I am researching to buy into a time share, we recently sat through the wyndham spiel in Hawaii and found it to be far to big of a price tag although we loved what we heard, we are all about the flexibility. Since returning home we discovered the timeshare resale sites and omg there are so many...
Can someone please tell me what happens if....
a) we were to purchase 189,000 points with the wyndham sea gardens in Florida, (with the RCI membership) and wanted to stay in Waikiki Hawaii.
b) traded in our wyndham points with RCI can we bank and for how many points etc.


----------



## Timeshare Von (Nov 23, 2007)

duffldawg said:


> I am researching to buy into a time share, we recently sat through the wyndham spiel in Hawaii and found it to be far to big of a price tag although we loved what we heard, we are all about the flexibility. Since returning home we discovered the timeshare resale sites and omg there are so many...
> Can someone please tell me what happens if....
> a) we were to purchase 189,000 points with the wyndham sea gardens in Florida, (with the RCI membership) and wanted to stay in Waikiki Hawaii.
> b) traded in our wyndham points with RCI can we bank and for how many points etc.

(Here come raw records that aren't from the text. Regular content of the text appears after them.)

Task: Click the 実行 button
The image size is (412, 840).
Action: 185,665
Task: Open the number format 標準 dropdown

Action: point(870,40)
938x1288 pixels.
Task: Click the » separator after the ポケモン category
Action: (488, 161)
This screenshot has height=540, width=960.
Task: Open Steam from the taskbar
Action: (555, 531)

Congrats on avoiding the purchase during the T/S presentation . . . and finding this group before buying anything.  You'll find a lot of great information here and throughout the internet on how to maximize your T/S purchase once you take the plunge.

189k points won't be enough to book a week (through Wyndham) in Hawaii.  You will need to get your Wyndham points turned into weeks that you can bank with RCI to hopefully trade into Hawaii.

When Wyndham does a bulk space bank, it's been seen that even 28K valued weeks can get you into Hawaii.  But not always and it's only good if you can plan a long way out (typically a year or more).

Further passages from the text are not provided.